I’ve been asked how I can possibly take in a rescue dog only to have it leave again. Here’s a brief explanation of why and how I do it, and why it’s important for me.
- I foster dogs because I can; I live in a house that I own and don’t have to worry about a landlord, what type of breed it is, etc.
- My house has a fenced in backyard, and there’s a doggie door in the back to access it, so dogs can come and go as they please and romp around as much as they want outside
- I have a “senior” beagle that isn’t thrilled when a new dog enters the house, but she tolerates them (she doesn’t pick a fight with them)
- Most importantly, it means I’m saving a life
The process isn’t easy; when I take in a foster dog, I’m careful to keep my dog as the alpha in the pack. She doesn’t like the intruders but she tolerates them because she doesn’t have much choice. Beagles are naturally good-natured and easy-going, as a breed, which is (unfortunately) why they’ve been used so much as lab testing animals.
I know that it’s short-term so I spend my time assuring the dog, so it knows it’s in a safe place. It can take a week for a dog to calm down and not be in panic mode all the time, especially if it’s been out on the street, on its own, or abandoned.
There’s also training involved; if they’re not yet house-trained, that’s critical. And there’s socialization with humans as well as my other dog. Often, when they’re feeling more safe, they push boundaries (a bit like teenagers) and need to be disciplined (saying no, making them sit, etc.). It’s not all happiness and dog kisses.

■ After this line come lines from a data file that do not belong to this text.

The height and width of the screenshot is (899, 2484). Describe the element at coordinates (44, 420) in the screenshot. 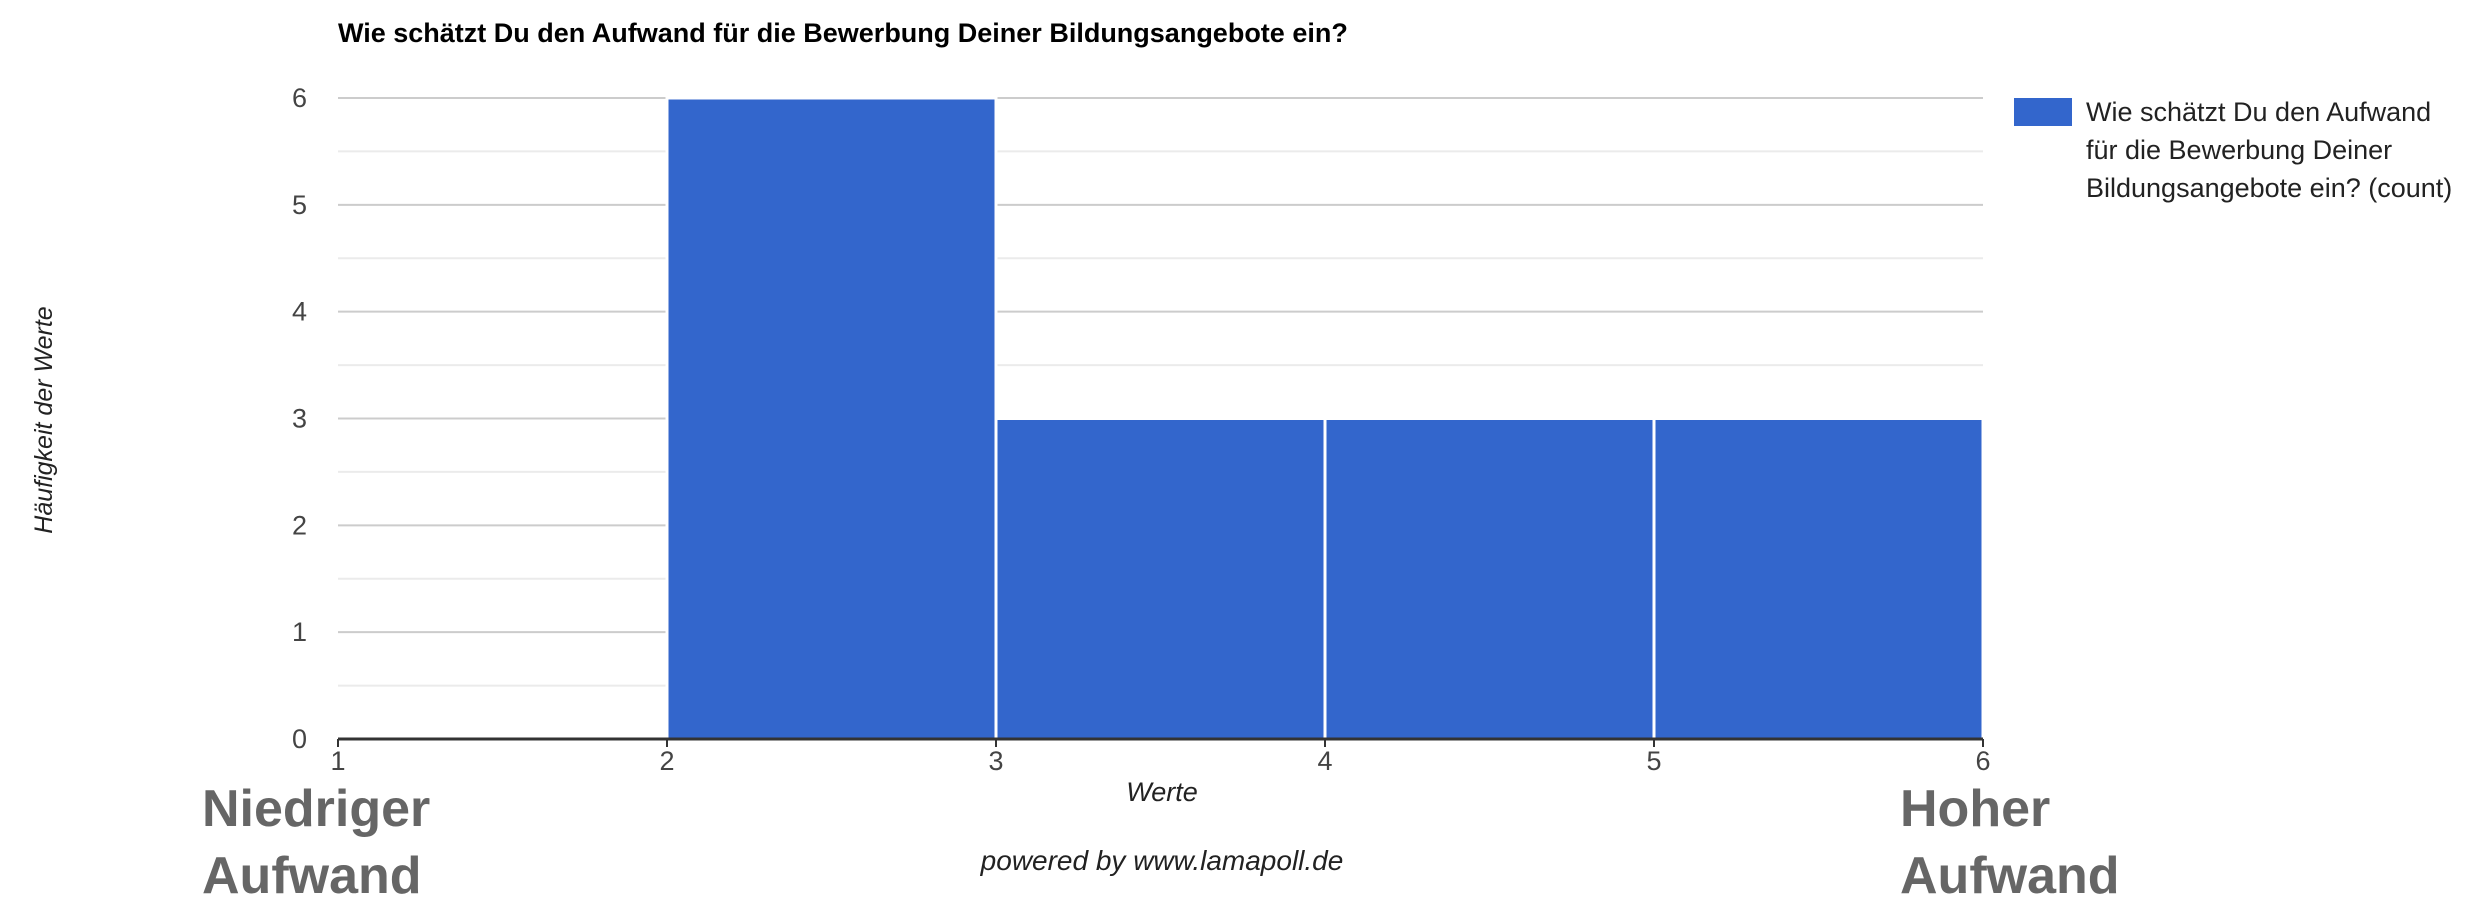

I see `y-axis-title: Häufigkeit der Werte` at that location.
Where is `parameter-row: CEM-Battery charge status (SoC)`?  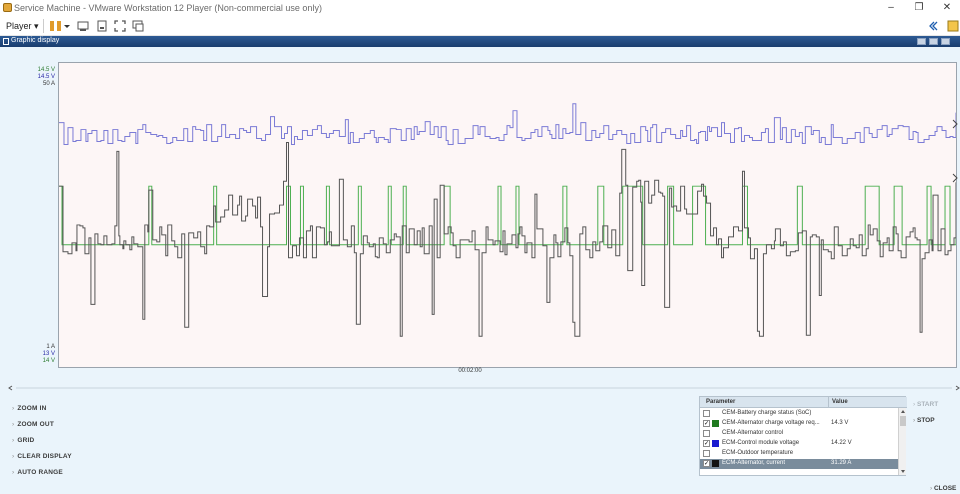 parameter-row: CEM-Battery charge status (SoC) is located at coordinates (799, 414).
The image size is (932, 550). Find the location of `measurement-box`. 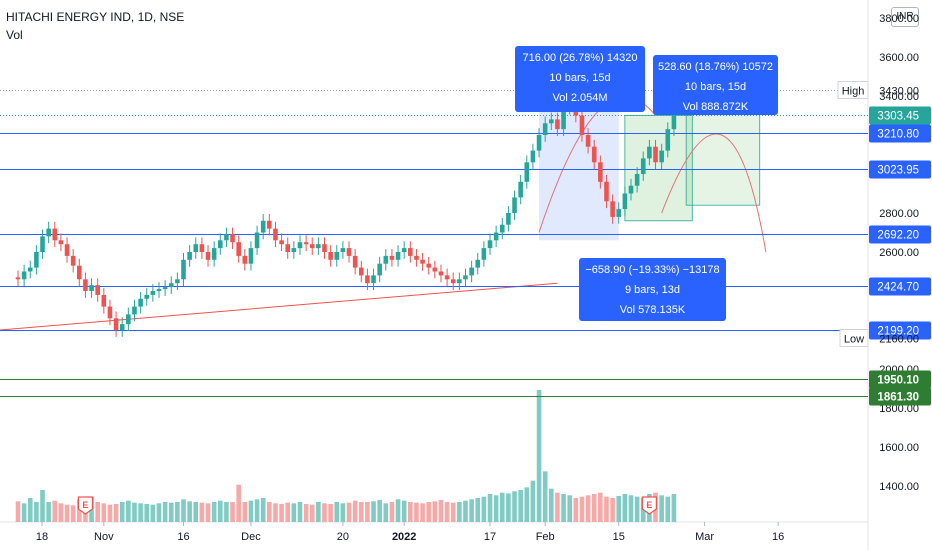

measurement-box is located at coordinates (580, 79).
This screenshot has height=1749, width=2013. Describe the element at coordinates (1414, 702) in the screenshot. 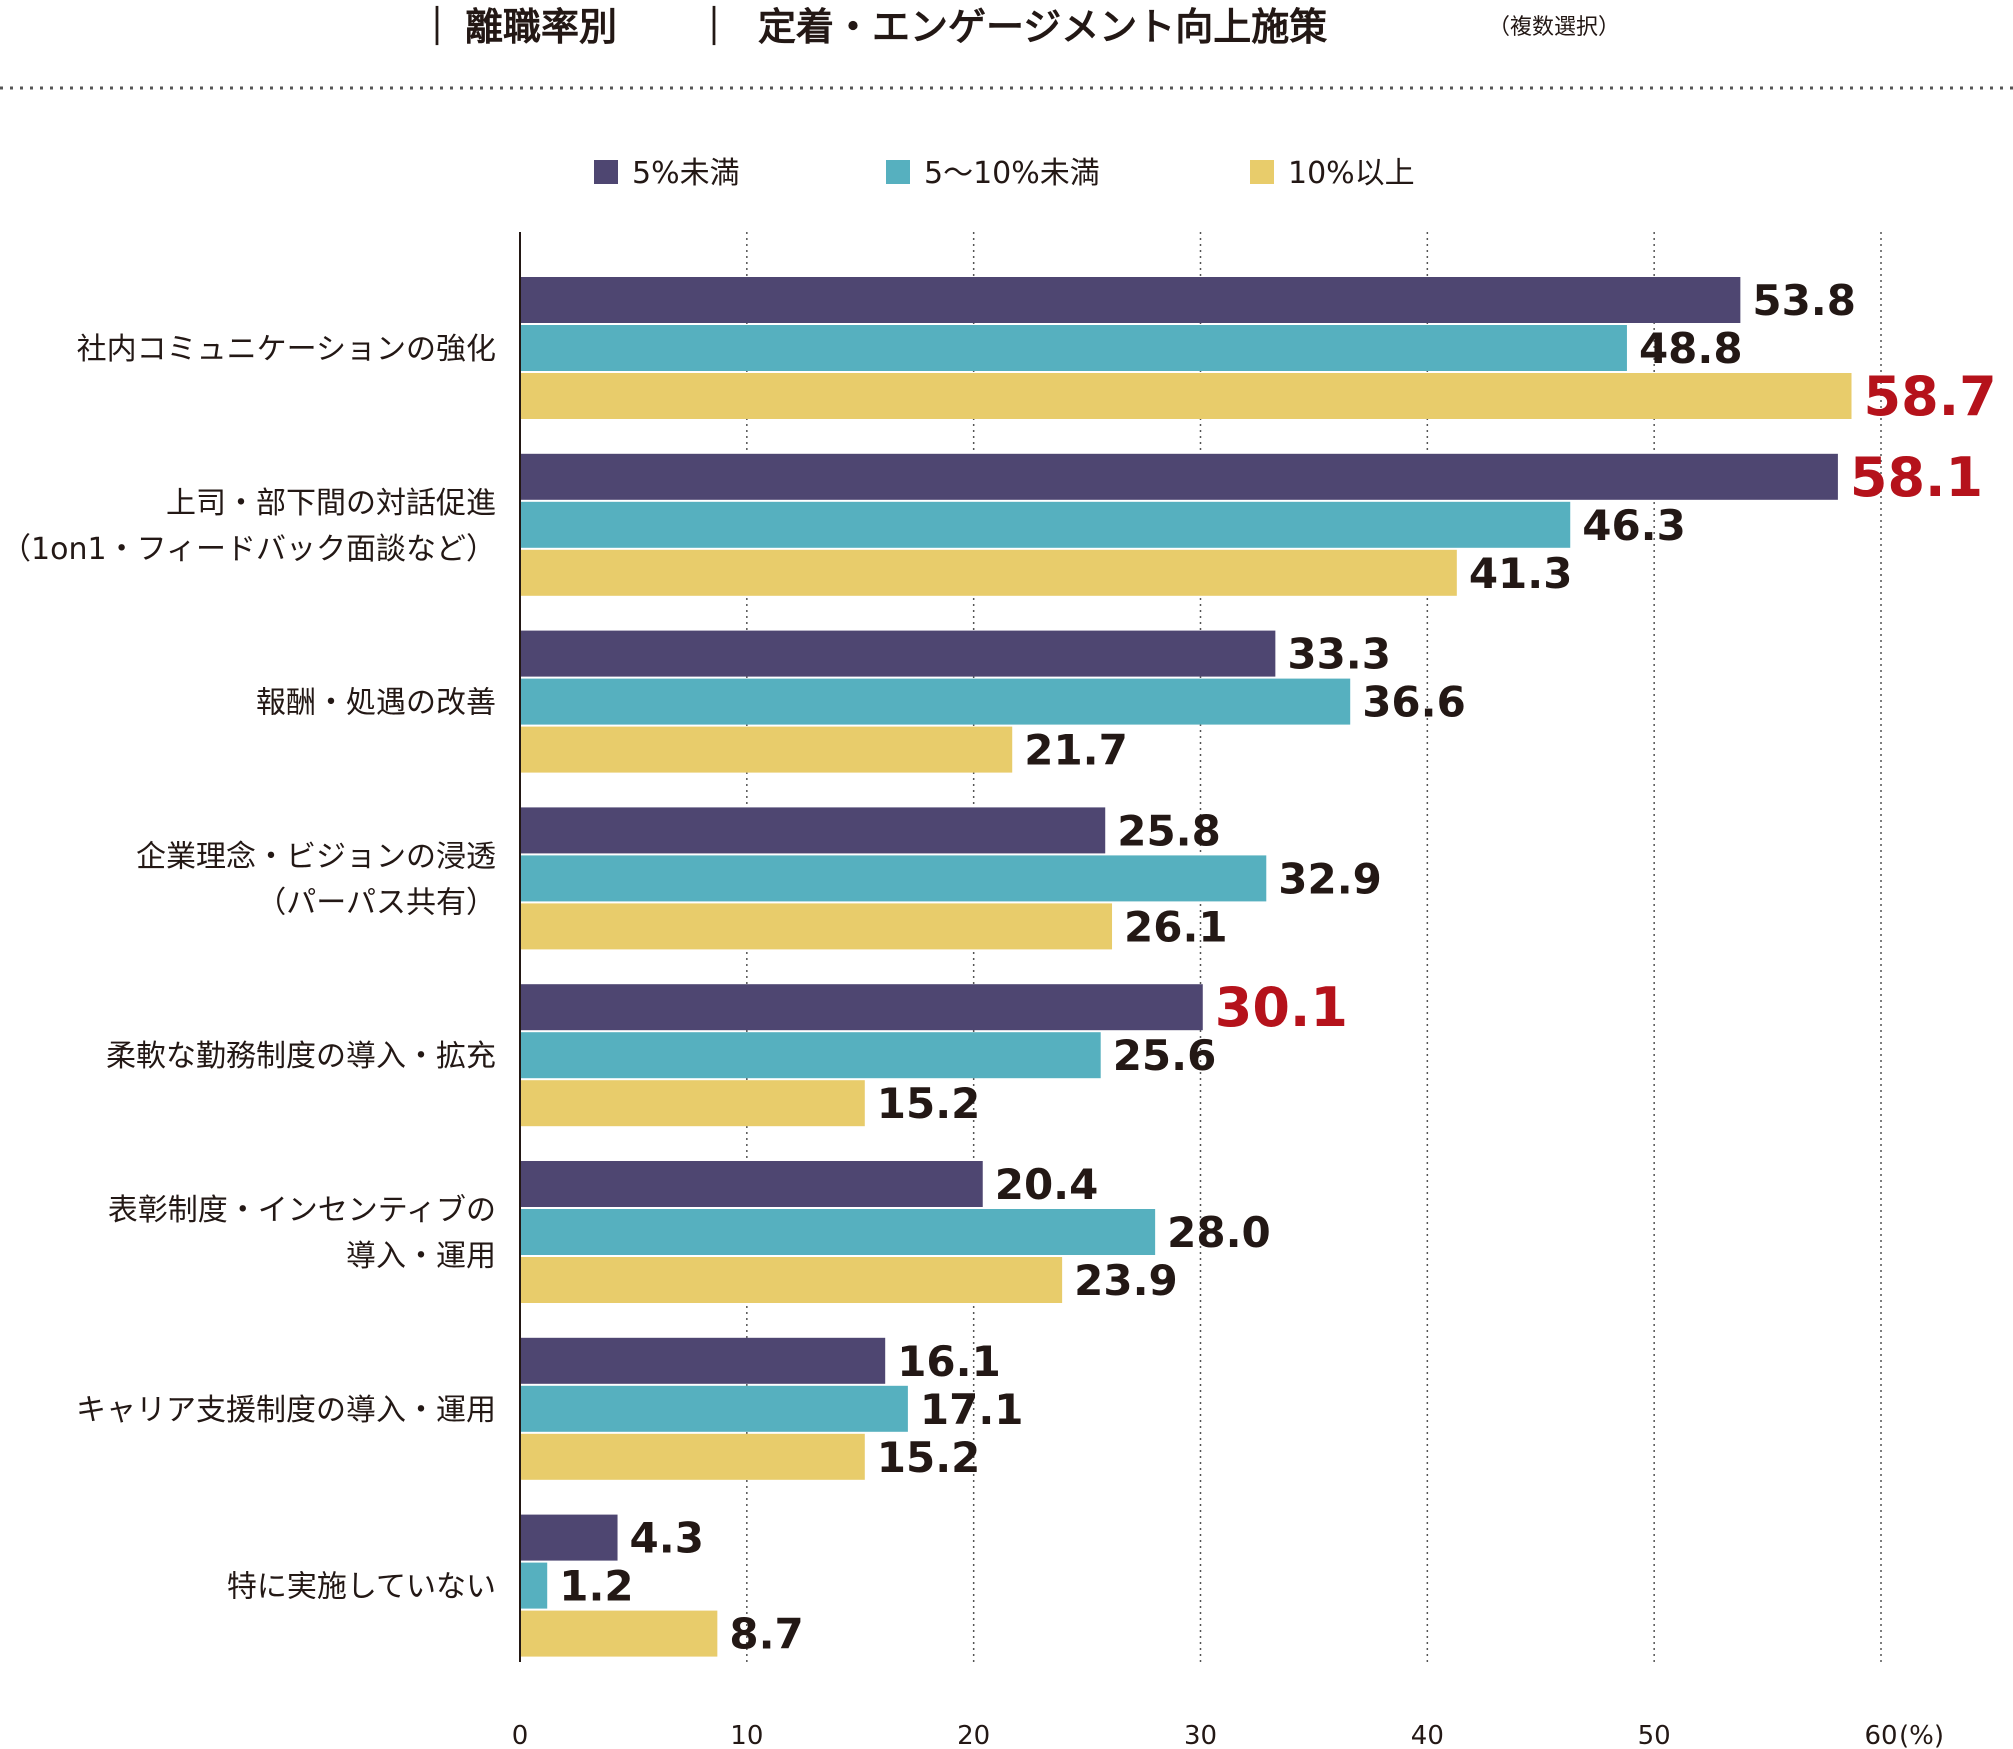

I see `data-label: 36.6` at that location.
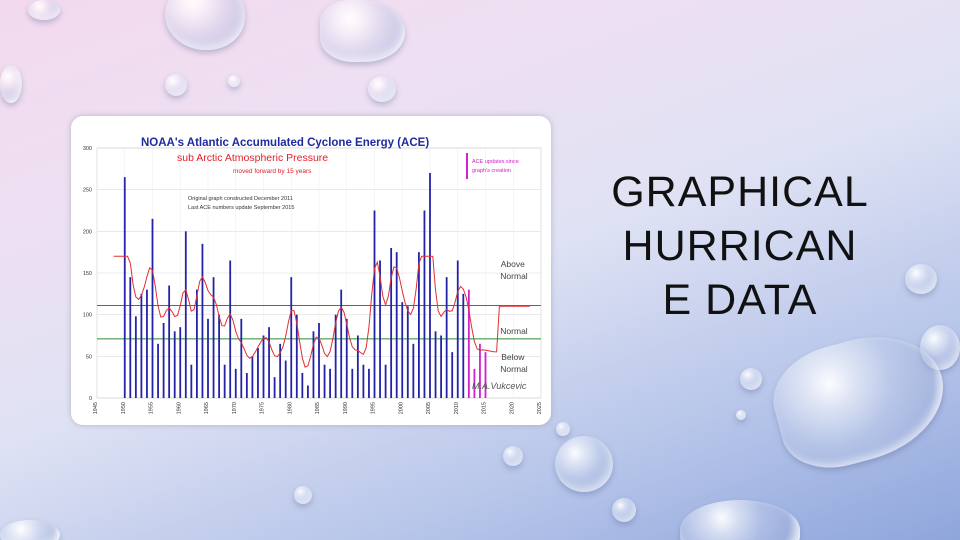  I want to click on chart-subtitle-2: moved forward by 15 years, so click(272, 172).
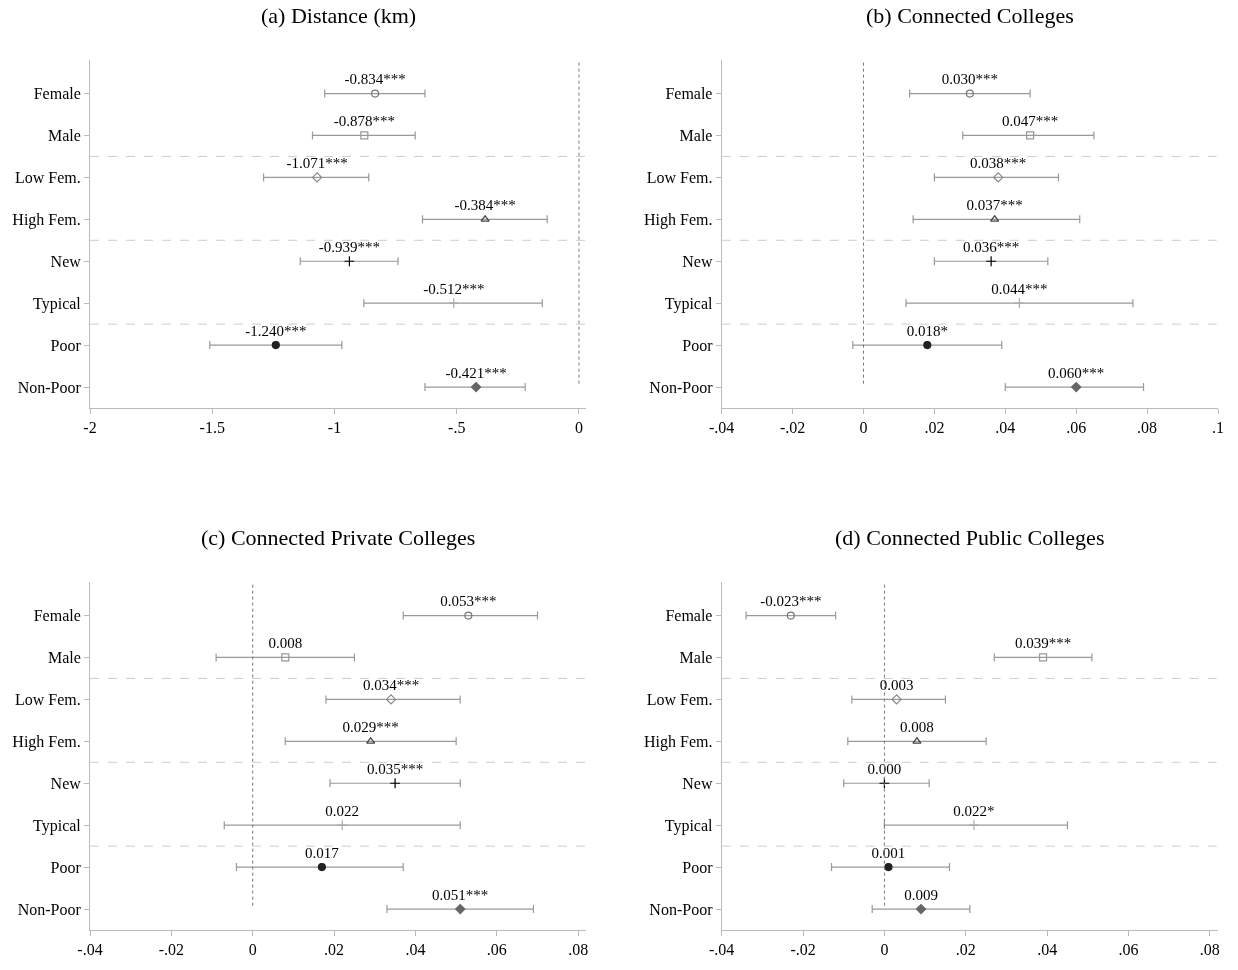 This screenshot has width=1238, height=970. Describe the element at coordinates (395, 770) in the screenshot. I see `data-label: 0.035***` at that location.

As its personality starts to bloom, it becomes quite clear that the dog isn’t a good longterm “fit” in my house, for any number of reasons. For example, a puppy that has boundless energy doesn’t work with my senior dog. So keeping the dog permanently isn’t in the cards and I’m fine with it moving on to its “furever home.”
As one of the plaques at my vet’s office says, “Saving one dog won’t save the world, but it means everything in the world to that dog.”
I’ve always felt an obligation to save animals, which doesn’t just apply to dogs. I donate yearly to many wildlife and environmental organizations, to save other species, too. Whether it’s preserving their habitat, helping to eliminate wildlife/human conflict, or moving animals from cruel situations to sanctuaries, I feel compelled to make a difference.
Why am I talking about this in a work blog? I know that Gen Z and Millennials want to make a difference in the world. They’re worried and concerned about the state of the world they’ve inherited, with global warming and other issues. I feel the same way; I always have. Perhaps it’s one of the reasons I can relate to younger workers and empathize with their concerns.
I hope that what I do for a living, creating marketing strategies for my clients and mentoring and coaching younger marketers, makes a difference. And I know that the fostering I do for dog rescue groups really does save a life. It’s something I can control and there are results that I can see, as dogs realize they’re “safe” and loved and are placed into loving homes.
I will continue to foster for as long as I can. And I’m happy to answer any questions about this process if it’s something you’d be interested in doing, too.